A polariser transmits one orientation; the analyser at angle θ passes I = I₀cos²θ (Malus's law).
Light is a transverse electromagnetic wave whose electric field oscillates perpendicular to its direction of travel. This sandbox sends a wave through a fixed polariser and then a rotatable analyser. Watch the field vector get projected onto each axis and read the transmitted intensity from the live meter.
I = I₀·cos²θ (Malus's law) · E = E₀·cosθ · crossed: θ = 90° → I = 0 · circular: Ex = E₀cos(ωt), Ey = E₀sin(ωt)
Bees and many other insects navigate using the polarisation pattern of the blue sky, an invisible compass that human eyes cannot see — but a rotated polariser reveals it instantly.
Light is a transverse electromagnetic wave: its electric field oscillates perpendicular to the direction of travel. Polarisation describes the orientation of that electric-field oscillation. In linearly polarised light the field stays in one plane; unpolarised light has fields pointing in all transverse directions.
A polariser has a transmission axis and only passes the component of the electric field aligned with that axis.

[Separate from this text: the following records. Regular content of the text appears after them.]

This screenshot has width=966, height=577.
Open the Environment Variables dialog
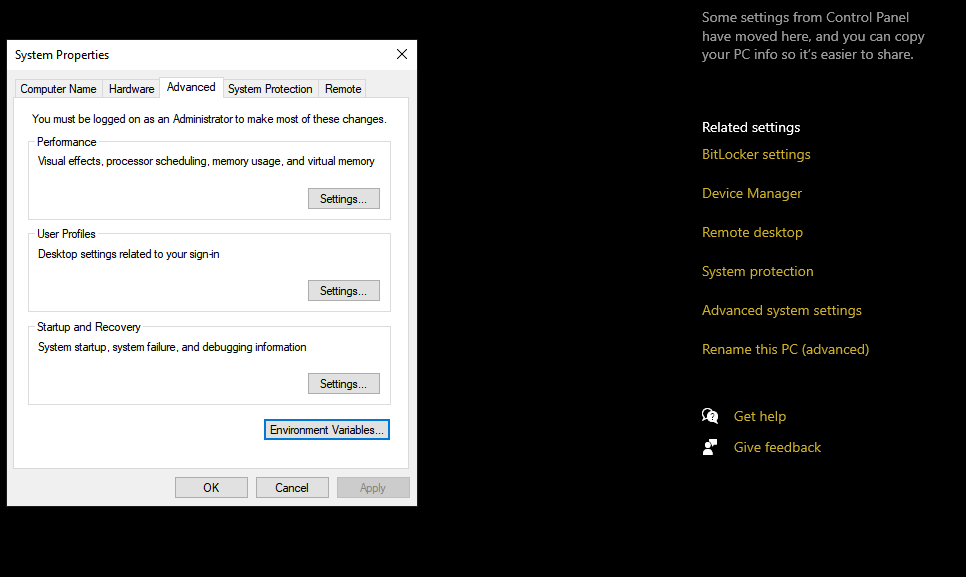click(326, 429)
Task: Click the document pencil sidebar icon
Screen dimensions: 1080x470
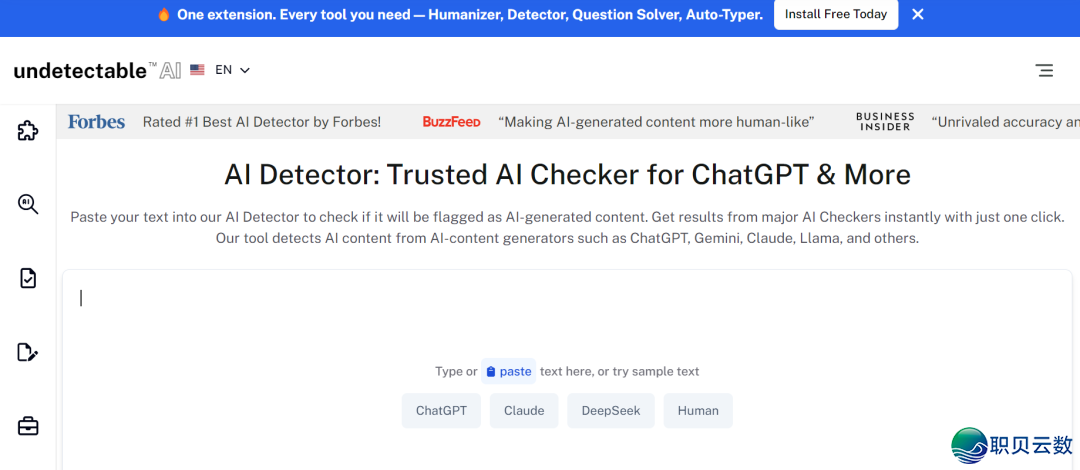Action: [x=28, y=352]
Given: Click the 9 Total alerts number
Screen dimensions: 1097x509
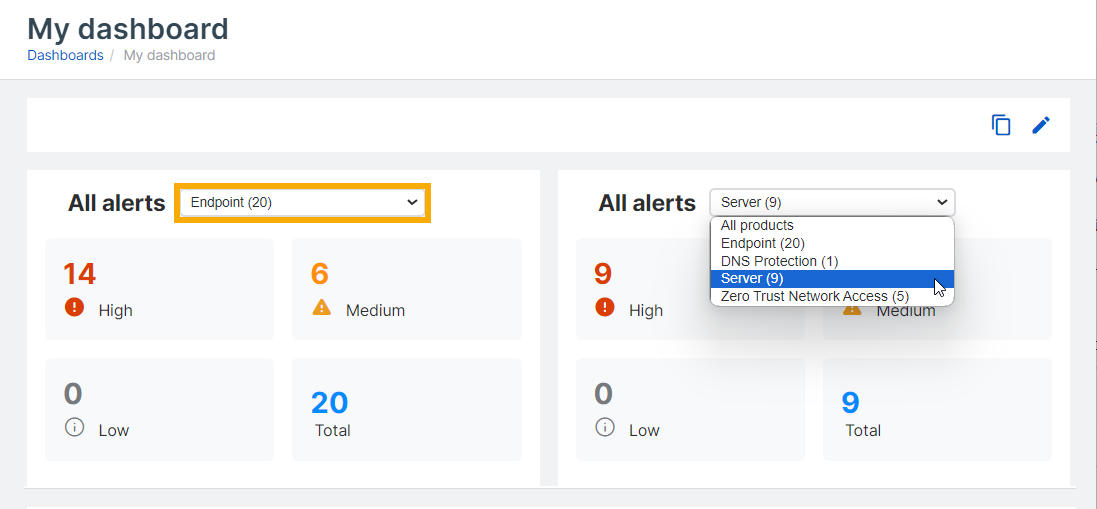Looking at the screenshot, I should tap(850, 402).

Unpolarised light passing through it emerges linearly polarised along the axis, and its intensity drops to about half.
Malus's law gives the intensity transmitted by a second polariser (the analyser) set at angle θ to the first: I = I₀cos²θ, where I₀ is the intensity after the first polariser. At θ=0 all light passes; at θ=90° none does.

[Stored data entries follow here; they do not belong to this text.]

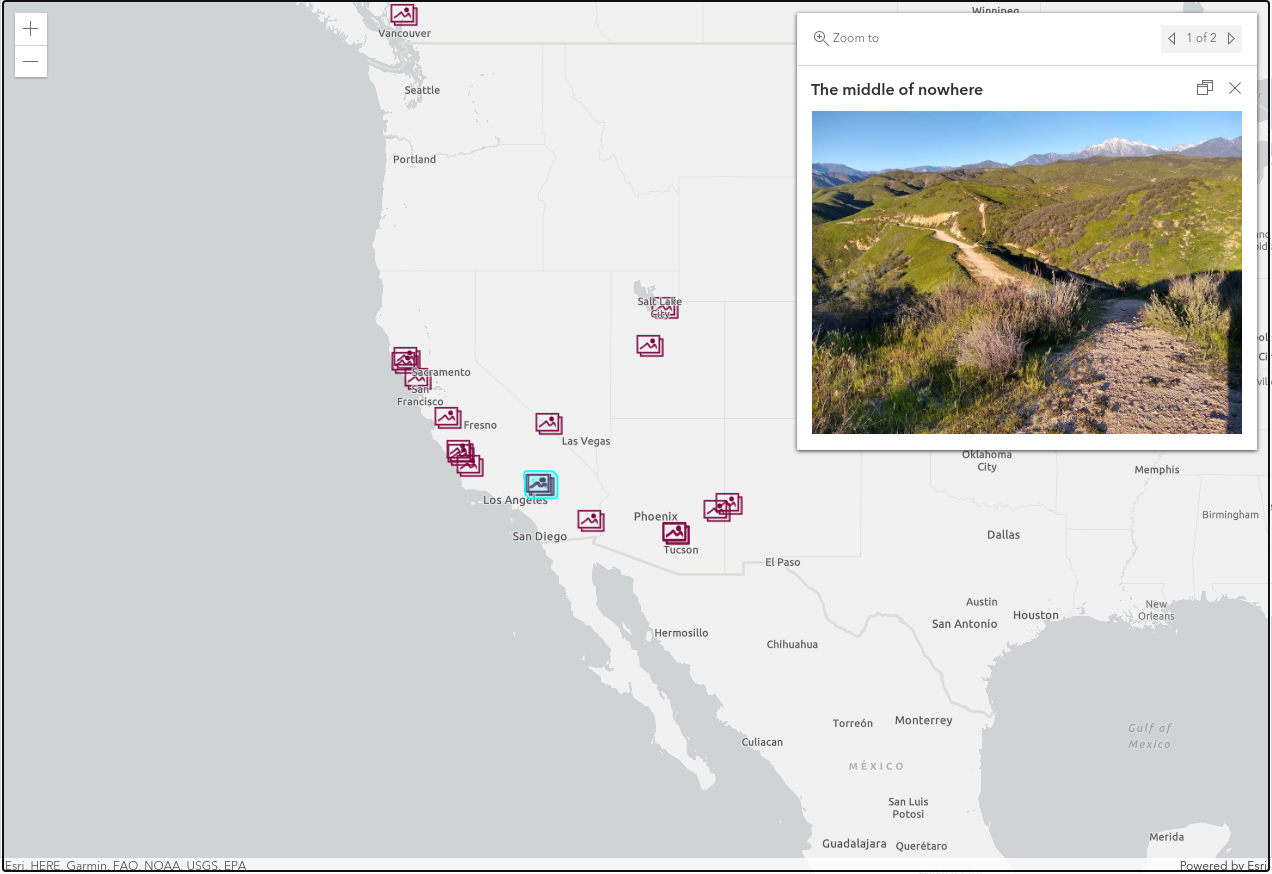1272x874 pixels.
Task: Click highlighted photo marker at Los Angeles
Action: pos(540,485)
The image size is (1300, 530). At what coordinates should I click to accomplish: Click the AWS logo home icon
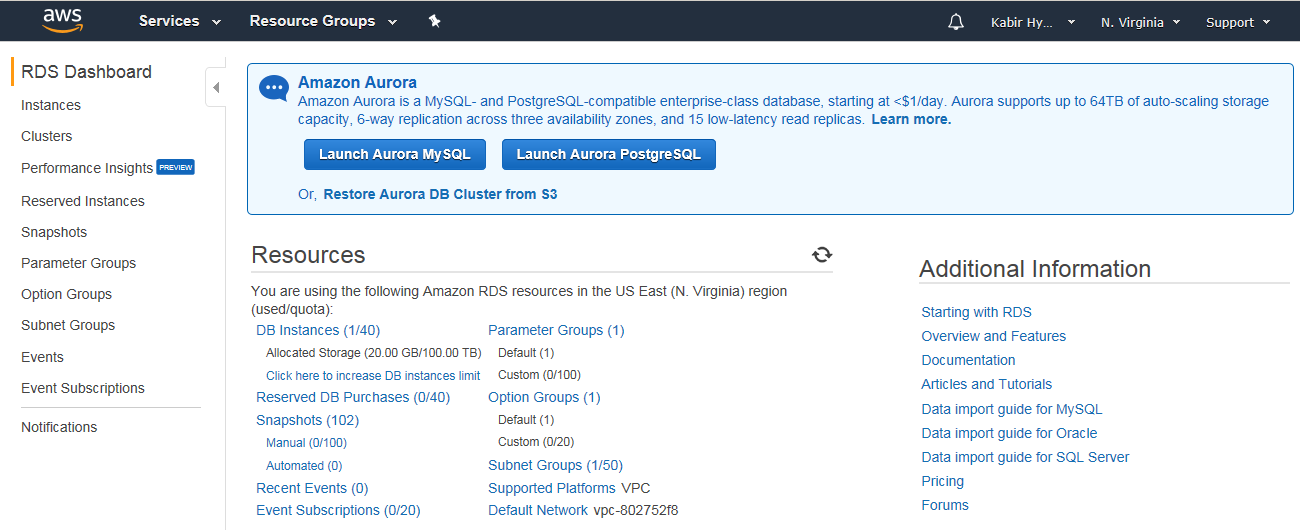pyautogui.click(x=62, y=20)
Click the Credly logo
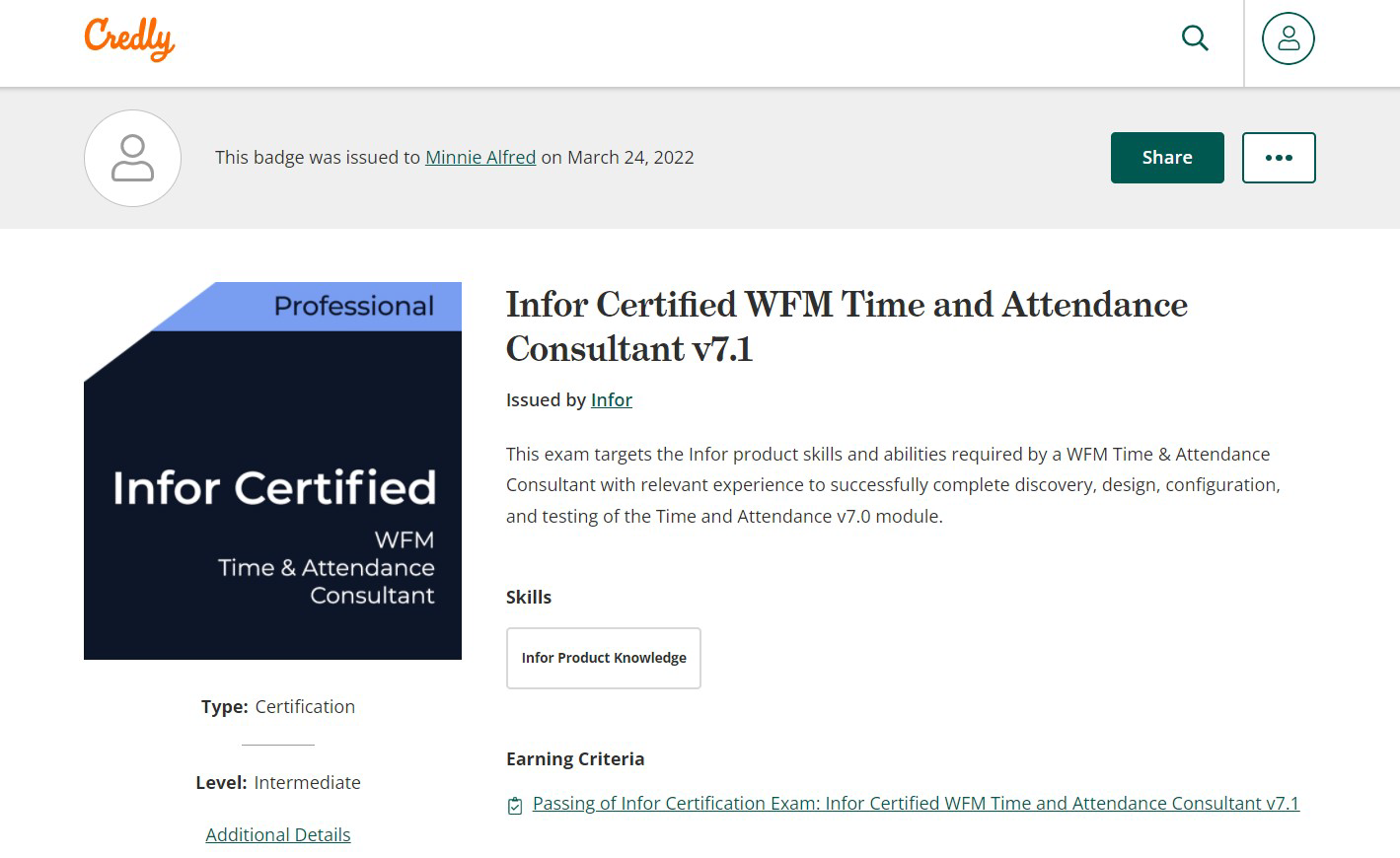 [x=129, y=39]
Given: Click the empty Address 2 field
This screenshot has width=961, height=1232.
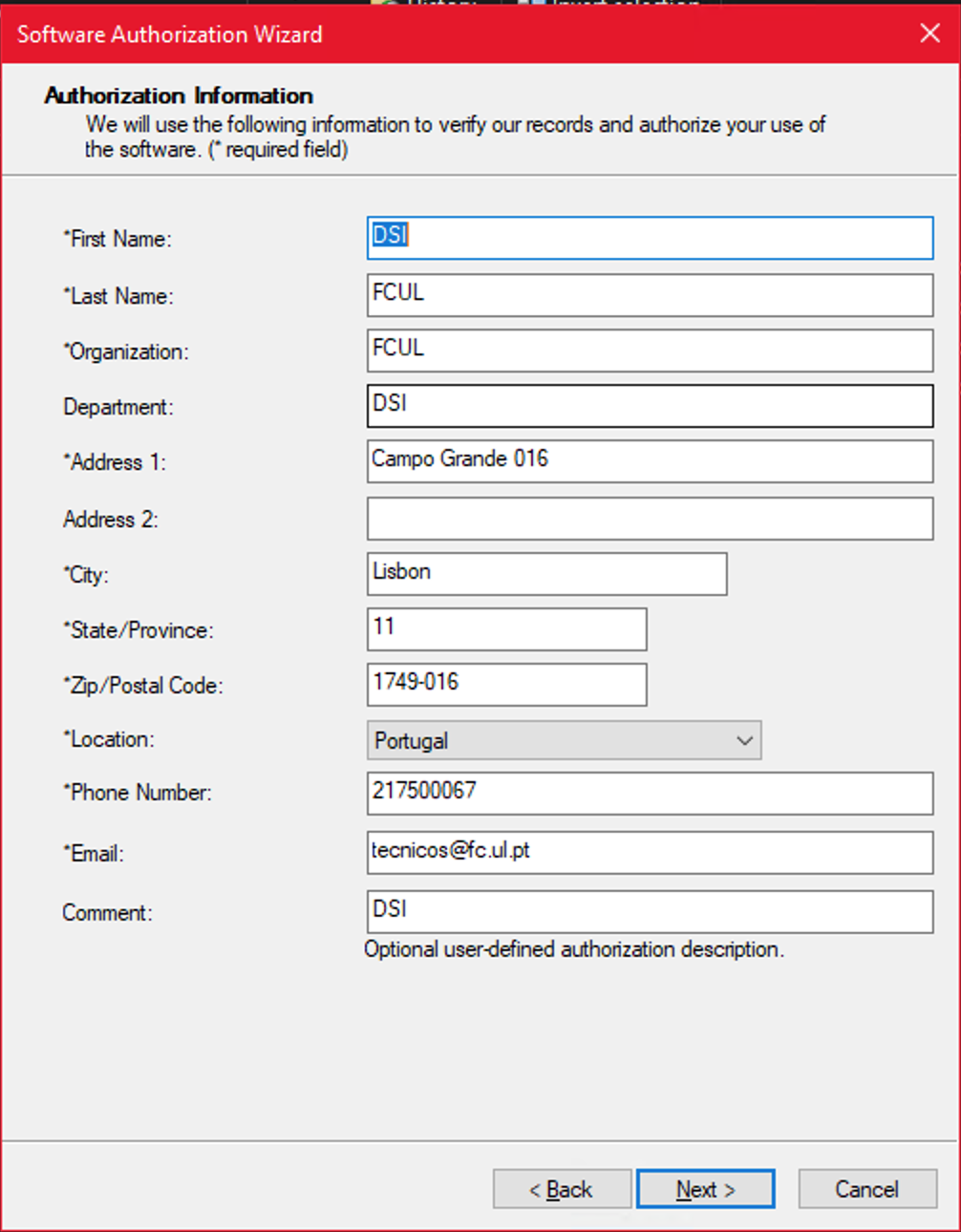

When two polarisers are crossed (θ=90°) the analyser's transmission axis is perpendicular to the incoming polarisation. The projected component is E₀cos90°=0, so cos²90°=0 and no light is transmitted.
The analyser passes only the field component along its axis: E = E₀cosθ. Intensity is proportional to the square of the field amplitude, so I ∝ E² = E₀²cos²θ, giving I = I₀cos²θ.
A quarter-wave plate is a birefringent crystal that retards one polarisation component by a quarter of a wavelength (90° phase). When linearly polarised light enters at 45° to its axes, the two components combine into circular polarisation, where the field vector rotates as the wave travels.
In circularly polarised light the electric-field vector keeps a constant magnitude but rotates uniformly about the propagation direction, tracing a helix. It results from two perpendicular linear components of equal amplitude and a 90° phase difference.
Sunlight scattered by air molecules (Rayleigh scattering) becomes partially polarised, strongest at 90° from the Sun. Polarising sunglasses and a rotated polariser reveal this by darkening parts of the sky.
Light reflected off horizontal surfaces such as water or roads is largely horizontally polarised. Polarised lenses have a vertical transmission axis, so they block this horizontal glare via Malus's law while still passing useful light.
Yes. The light not transmitted is absorbed (or reflected) by the polariser material; it is not destroyed. The cos²θ factor describes only the fraction passed along the transmission axis, and the remaining energy is converted to heat in the polariser.